In my last post, Mining the seams, I mentioned about facilitating R&D folks to be market savvy – not to turn them into marketers but to facilitate in aligning R&D investments with market needs and achieve R&D efficiency. Having recognized that an issue exists is the first step. Making the necessary steps for the transformation follows. And this is especially catalyzed when all indicators point that maintaining the status-quo will be more dangerous than venturing into unknown.
Quite often even the well intentioned initiatives get watered down during the implementation or transformation phase.
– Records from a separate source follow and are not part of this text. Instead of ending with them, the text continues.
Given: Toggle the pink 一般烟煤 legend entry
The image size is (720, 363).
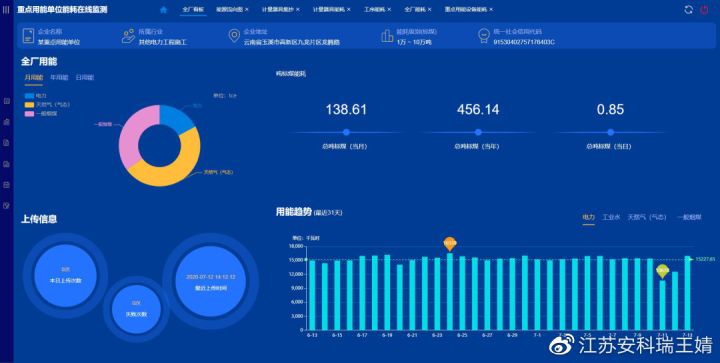Looking at the screenshot, I should (x=38, y=113).
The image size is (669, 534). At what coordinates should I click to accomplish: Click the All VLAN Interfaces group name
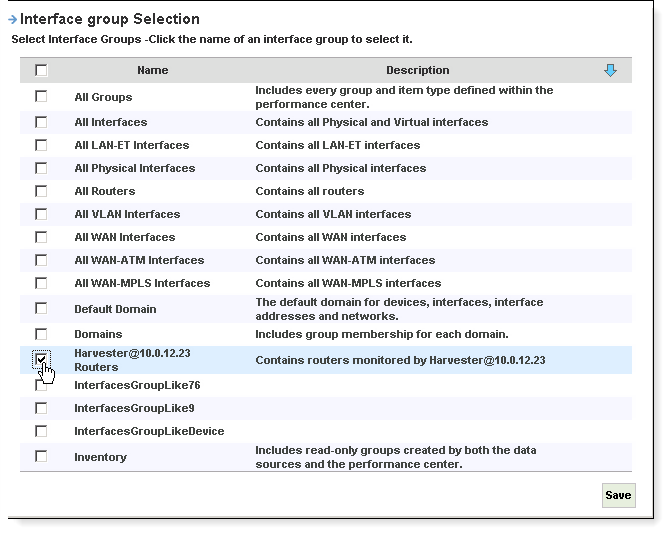point(127,214)
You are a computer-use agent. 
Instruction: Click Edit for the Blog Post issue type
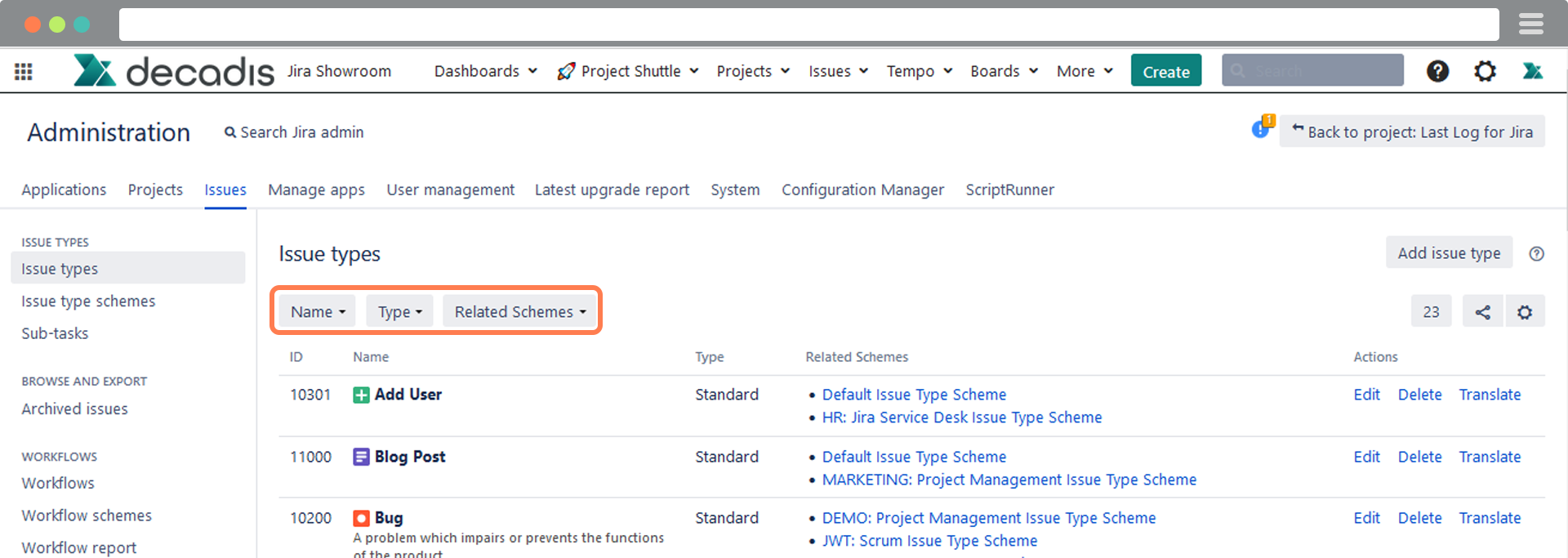[x=1365, y=457]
A new design flow, a more efficient way of mapping the customer requirements into your product/technology roadmap, moving into adjacencies, hedging R&D bets etc. are often “lost in translation”.
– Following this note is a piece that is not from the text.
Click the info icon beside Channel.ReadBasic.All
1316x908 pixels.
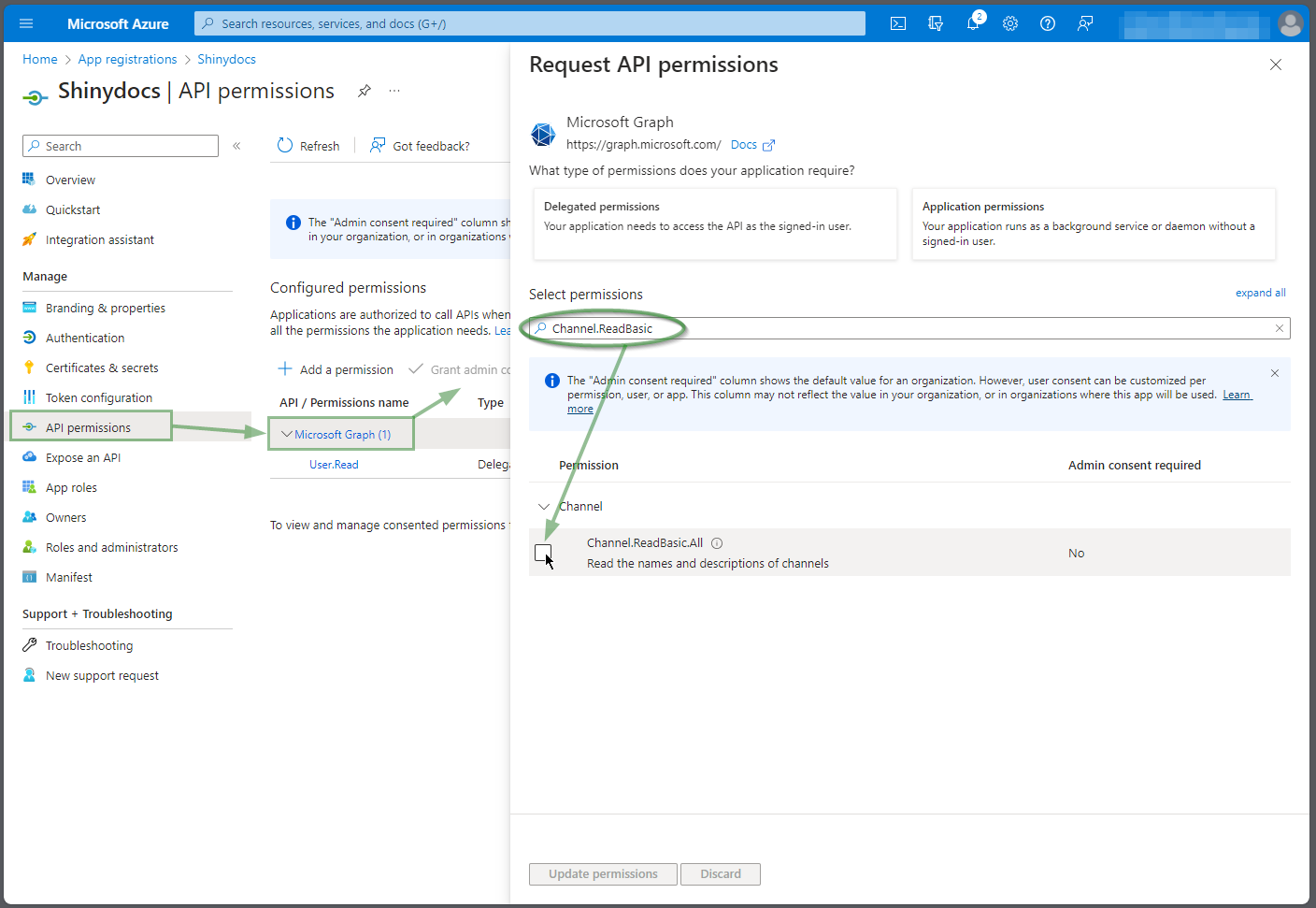tap(717, 543)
I revisited an old HBR article recently which throws light on how one can lead a sustainable transformation in an organization. It is titled, “Leading Change: why transformation fails” by John P. Kotter.
It lists 8 steps in transforming your organization:
• Establishing a sense of urgency
• Forming a powerful guiding coalition
• Creating a vision
• Communicating a vision
• Empowering others to act on the vision
• Planning for and creating short-term wins
• Consolidating improvements and producing still more change
• Institutionalizing new approaches
It is a very interesting and informative piece and would serve us well to keep in mind while transforming to increase our entity’s R&D efficiency.